Monday, March 31, 2014

Sabotage

SabotageYou know, we've all seen a plethora of films involving drugs, drug busts, busting cartels and the violence behind them. Just in recent years we've seen "Savages", "End of Watch", "Training Day", "Street Kings", "2 Guns", "Safe House", "Contraband" and now we have "Sabotage".

This story involves John 'Breacher' Wharton (Arnold Schwarzenegger), the veteran DEA agent in charge of an elite squad. After effectively hiding 10 million in drug money during an epic bust, their plan falls apart when they return to the hiding place and discover that someone has swiped the cash. As the incident goes through an exhaustive investigation, everyone is suspended from duty. After authorities fail to bring any charges, Breacher starts retaining the group including James 'Monster' Murray (Sam Worthington), Joe 'Grinder' Phillips (Joe Manganiello), Eddie 'Neck' Jordan (Josh Holloway), Julius 'Sugar' Edmonds (Terence Howard), Tom 'Pyro' Roberts (Max Martini), Bryce 'Tripod' McNeely (Kevin Vance), 'Smoke' Jennings (Mark Schlegel) and Lizzy Murray (Mireille Enos), which has grown rusty and distrustful of each other during the long layoff. Soon, members of Breacher's crew start dying in gruesome fashion. As Breacher gets close to Caroline Brentwood (Olivia Williams), the police investigator put in charge of the case, Caroline eventually learns about a dark secret from Breacher's past. Soon the remaining members of the crew realize that one of them is responsible for the murders, and that same person probably has the cash as well.

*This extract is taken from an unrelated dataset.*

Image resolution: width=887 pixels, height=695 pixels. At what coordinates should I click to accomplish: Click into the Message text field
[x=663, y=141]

Others to round out the cast are Ned Yousef as Dubai Money Launderer, Maurice Compte as Sapo, Martin Donovan as Floyd Demel, Michael Monks as ASAC Phelps, Nick Chacon as DEA sniper and Tim Ware as Stan Morris (DEA Interrogator #1).

This was realistically and intensely directed by David Ayer ("Harsh Times" '05, "Street Kings" '08, "End of Watch" '12). This was paced so well that one would think they are eavesdropping on the life of real DEA agent actually at work. It was written by Skip Woods and David Ayer and even though the grittiness was spot on, it definitely had places that were predictable. Even though you're witnessed to a plethora of gratuitous violence, understandably, it was still difficult to focus on all that was going on story wise. Believe me, I actually thought it would be more predictable, but there were twists and turns so as not to get bogged down with a lot of triteness.

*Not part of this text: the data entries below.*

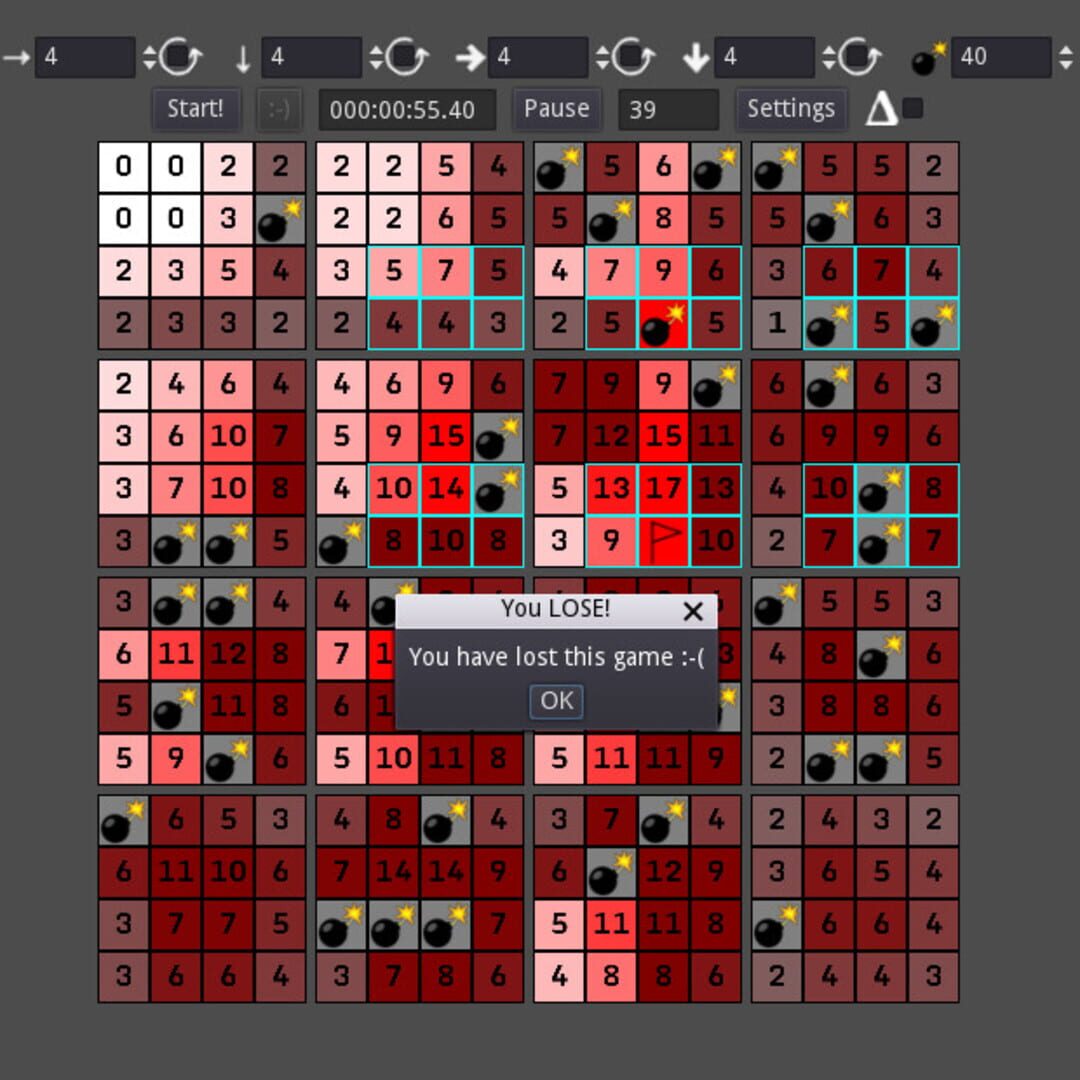The width and height of the screenshot is (1080, 1080).
Task: Click the thin right arrow icon at top-left
Action: [16, 58]
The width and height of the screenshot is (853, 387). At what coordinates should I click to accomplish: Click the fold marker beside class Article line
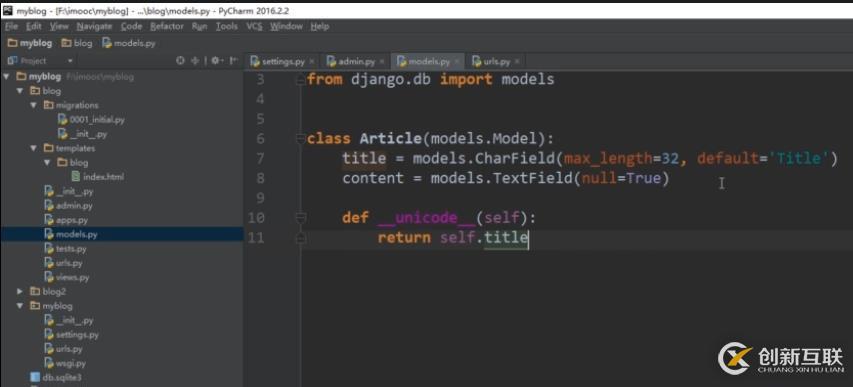[300, 139]
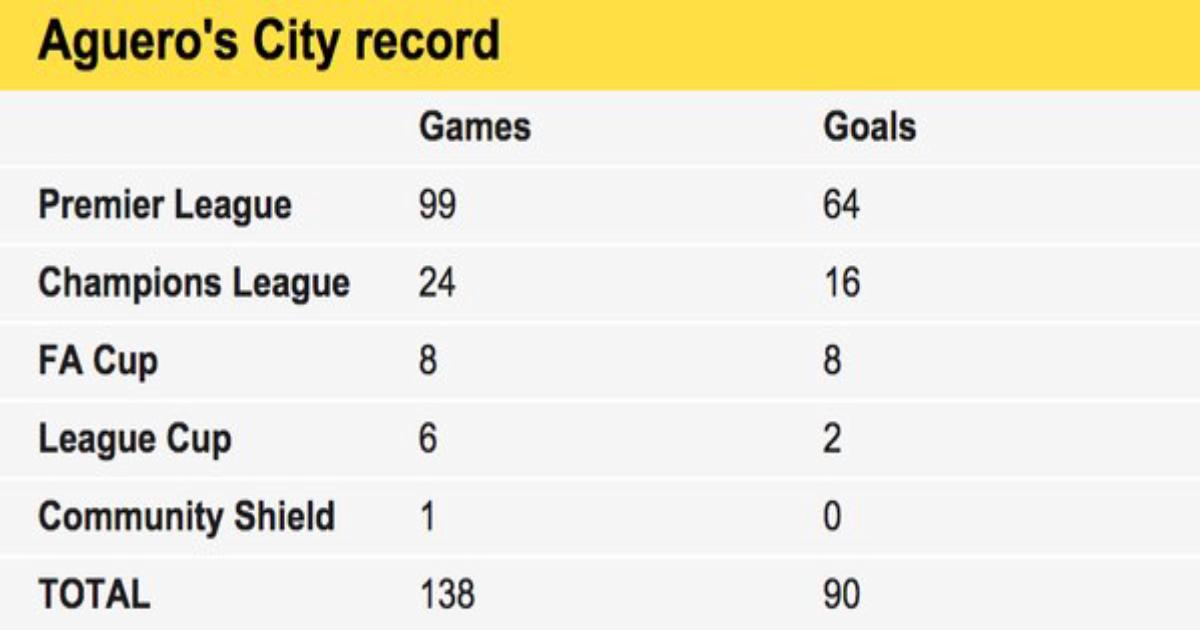Select Champions League goals value 16
This screenshot has width=1200, height=630.
(841, 284)
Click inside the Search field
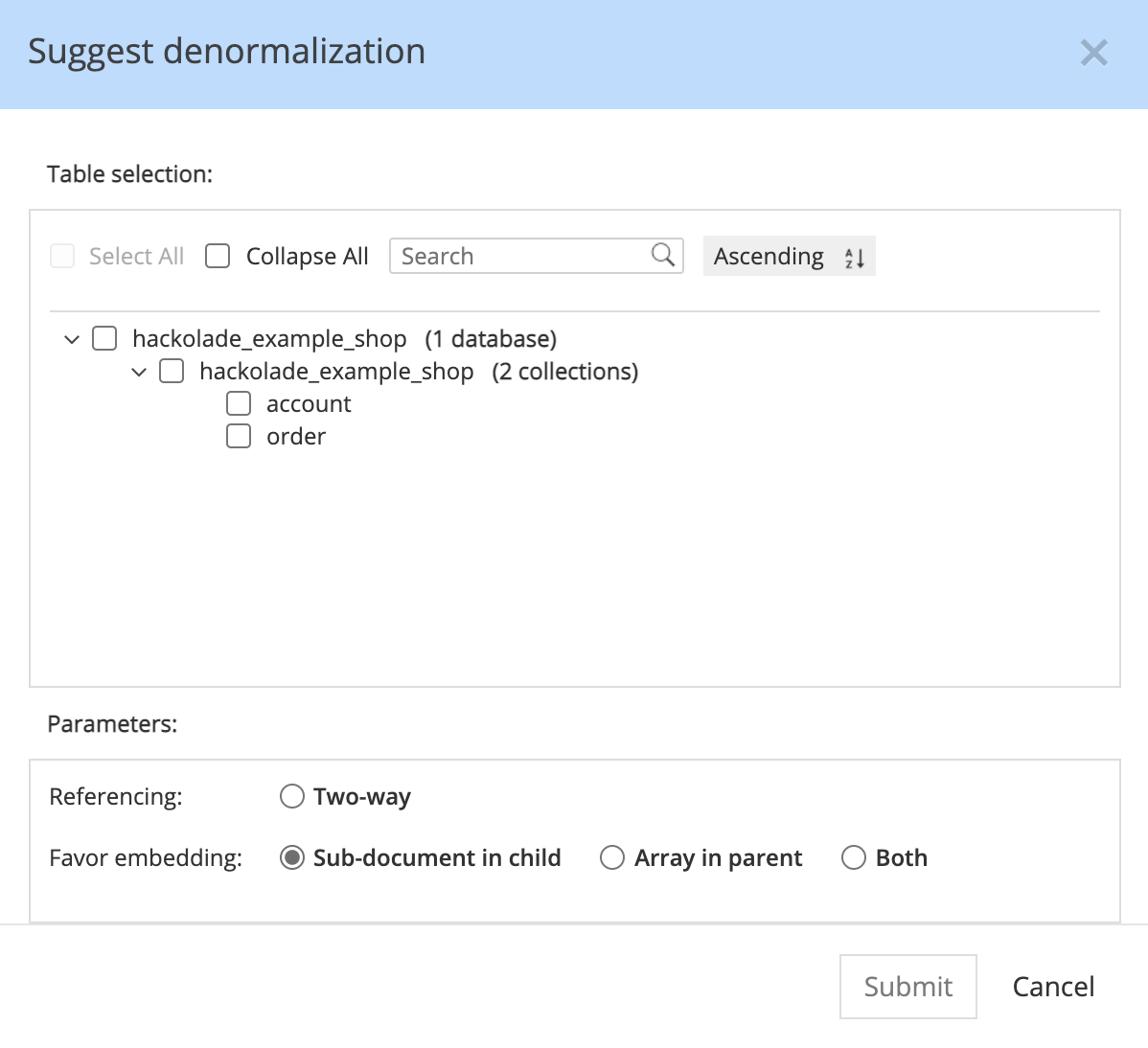 tap(517, 256)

This is obviously a guy flick with all the trappings that make it that way, so if you're a 18-34 year-old single male that loves adrenaline, explosiveness, the obligatory sexy girls, and the good guys overcoming the bad guys, you'll be in film heaven. For the rest of you, as stated before, this has enough different twists and turns to keep you interested if you can turn your eyes away from the rest.

Out of 4 Stars: 2.5                          Rated: R                             109mins.